#### [Data shown]
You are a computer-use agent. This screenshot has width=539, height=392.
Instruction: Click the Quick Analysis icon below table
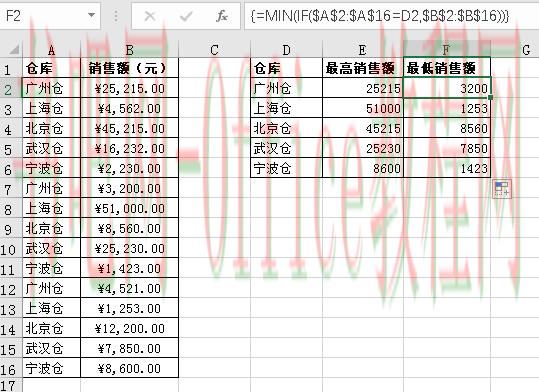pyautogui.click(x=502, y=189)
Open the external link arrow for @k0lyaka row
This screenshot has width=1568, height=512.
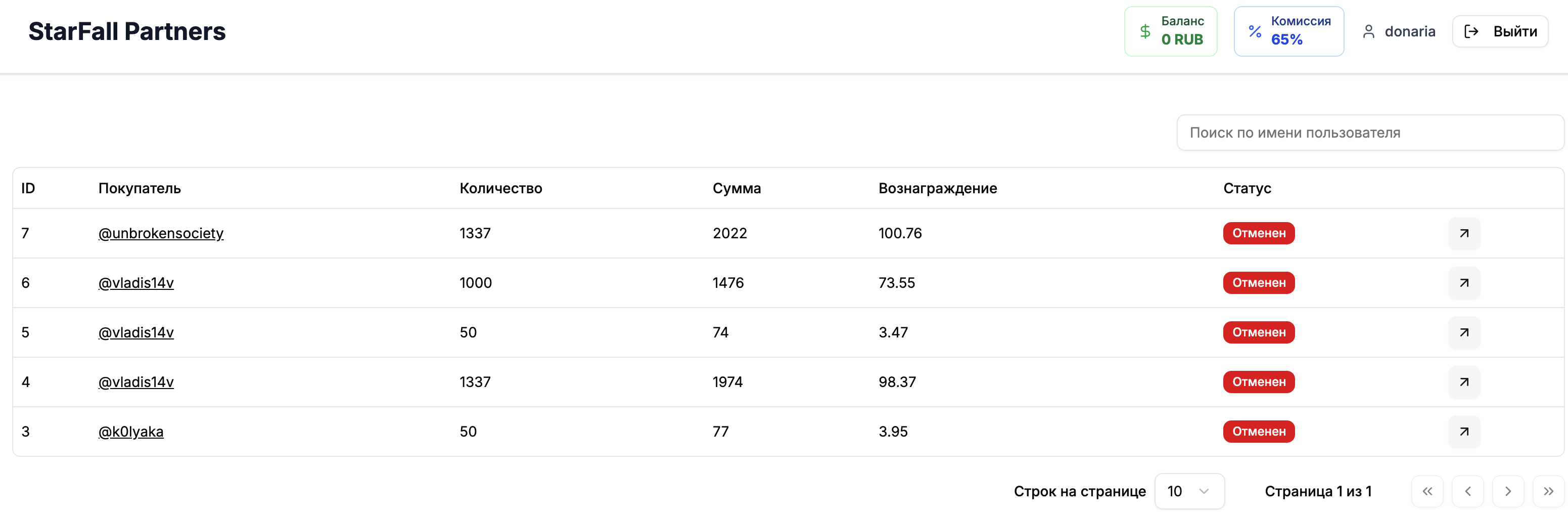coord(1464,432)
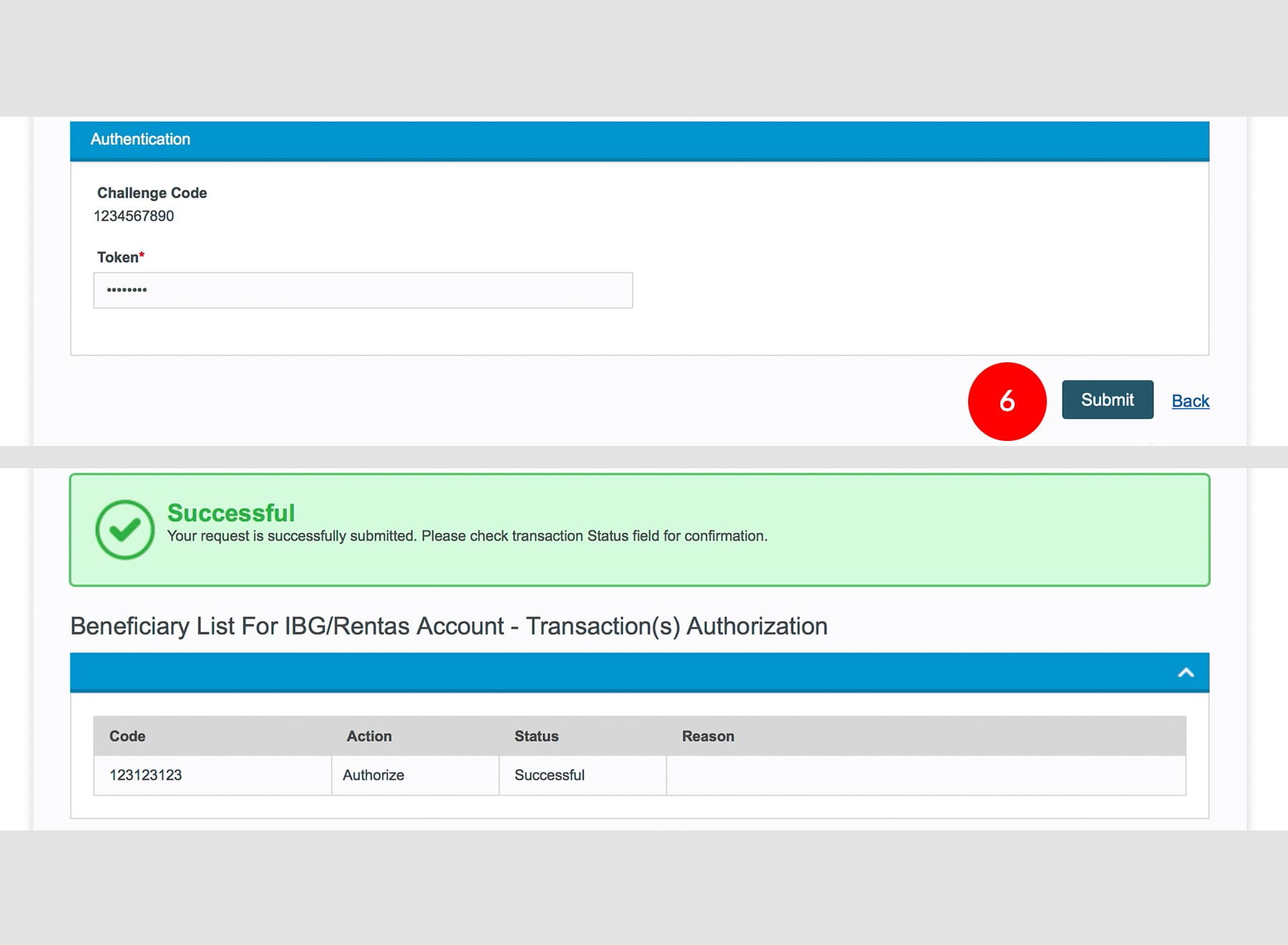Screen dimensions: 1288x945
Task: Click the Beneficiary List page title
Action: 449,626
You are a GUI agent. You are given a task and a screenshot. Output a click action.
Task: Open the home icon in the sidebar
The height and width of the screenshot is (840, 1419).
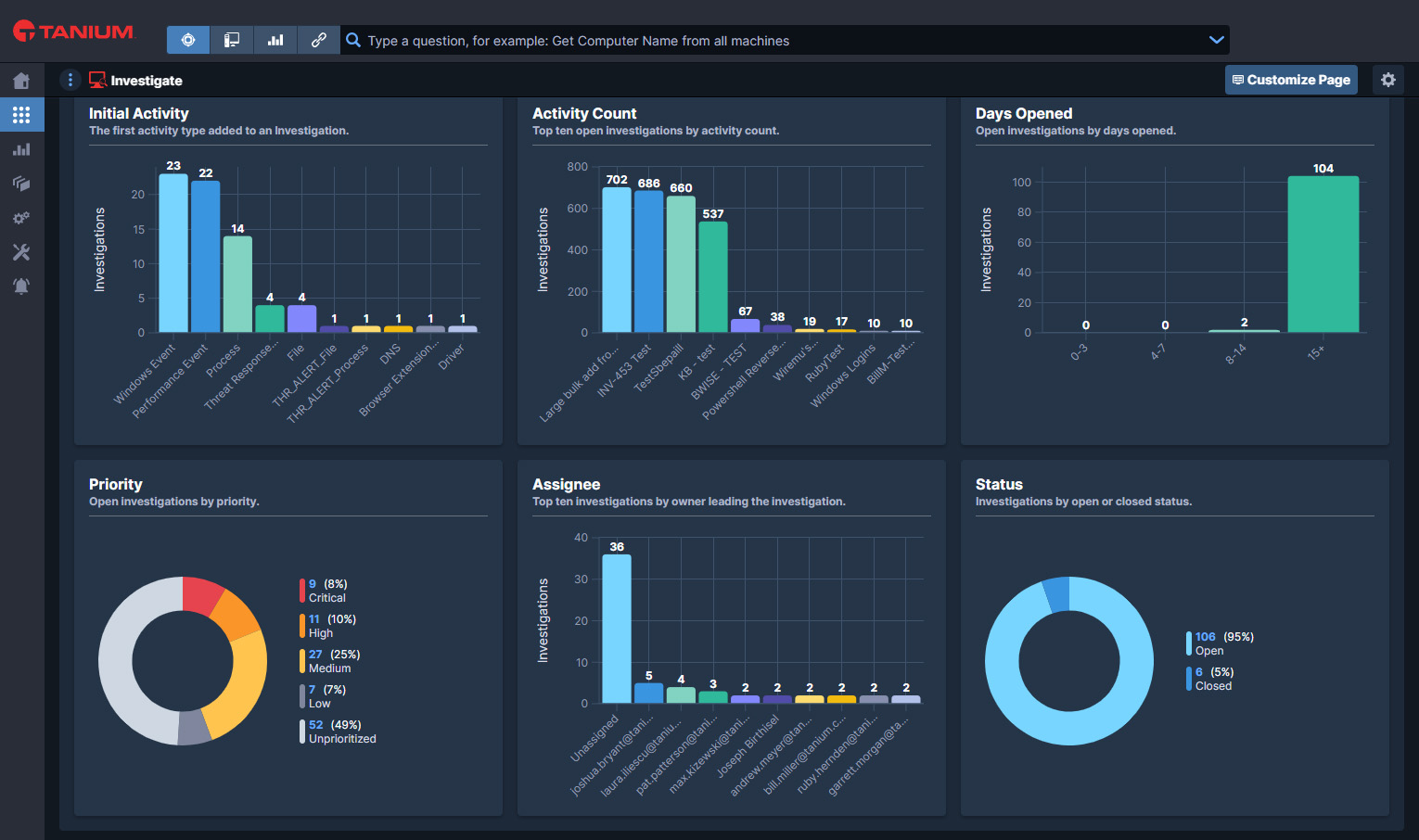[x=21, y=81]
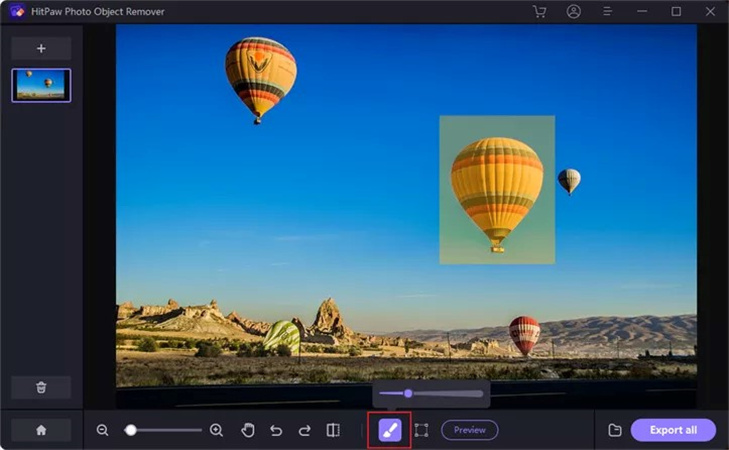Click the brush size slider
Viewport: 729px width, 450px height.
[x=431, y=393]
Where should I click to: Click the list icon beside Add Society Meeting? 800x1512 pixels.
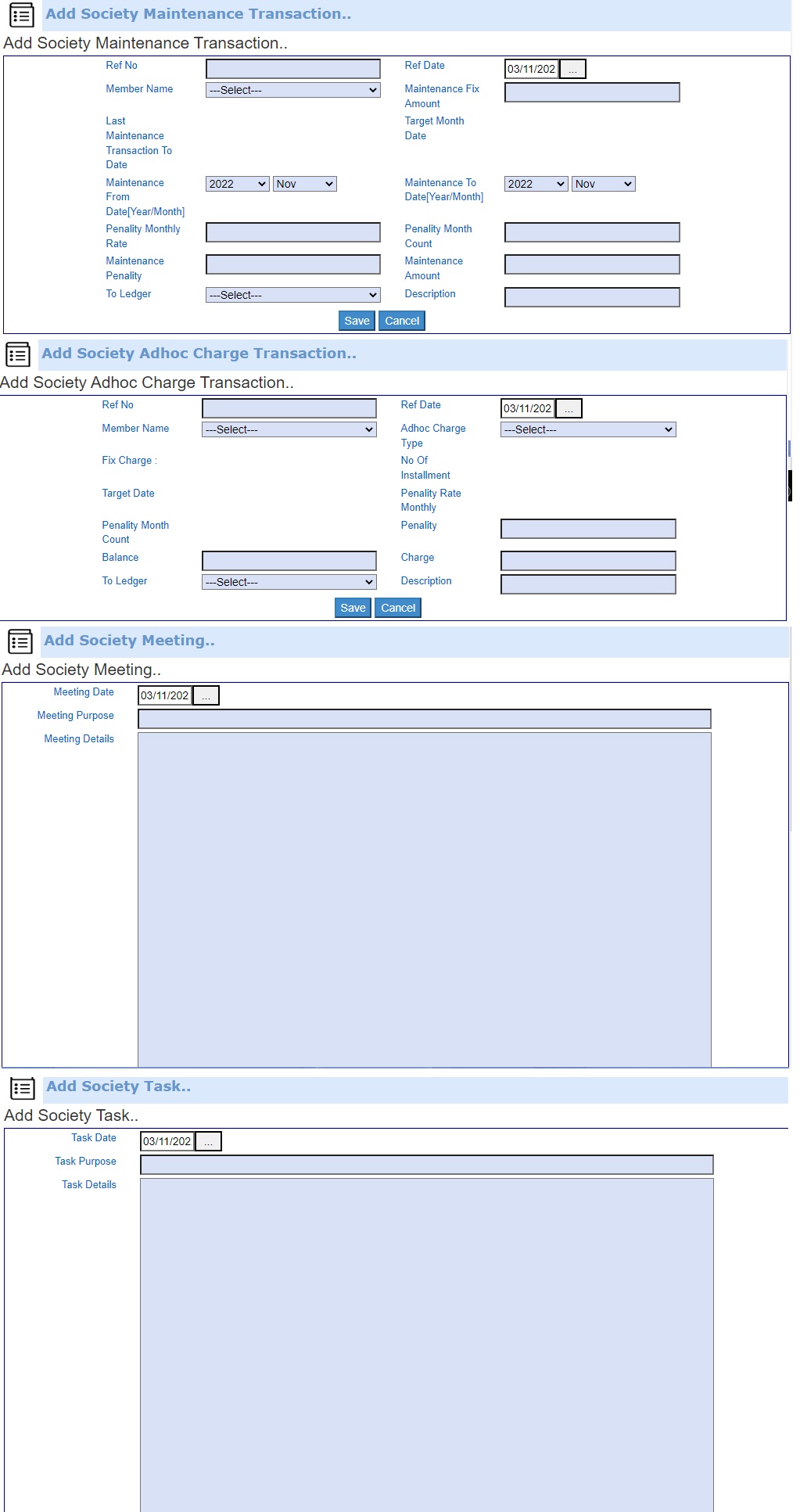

#### [Task objective]
Drop the images; return the entries above exactly as they appear.

#### [Result for this task]
You are a computer-use agent. This screenshot has width=539, height=392.
Instruction: Click the Quick Analysis icon below table
pyautogui.click(x=502, y=189)
Open the external link arrow for @k0lyaka row
This screenshot has width=1568, height=512.
coord(1464,432)
Screen dimensions: 1288x945
Task: Click the Beneficiary List page title
Action: 449,626
You are a GUI agent. You are given a task and a screenshot. Output a click action.
Task: Open the home icon in the sidebar
The height and width of the screenshot is (840, 1419).
[x=21, y=81]
Click the brush size slider
Viewport: 729px width, 450px height.
[x=431, y=393]
Where should I click to: Click the list icon beside Add Society Meeting? 800x1512 pixels.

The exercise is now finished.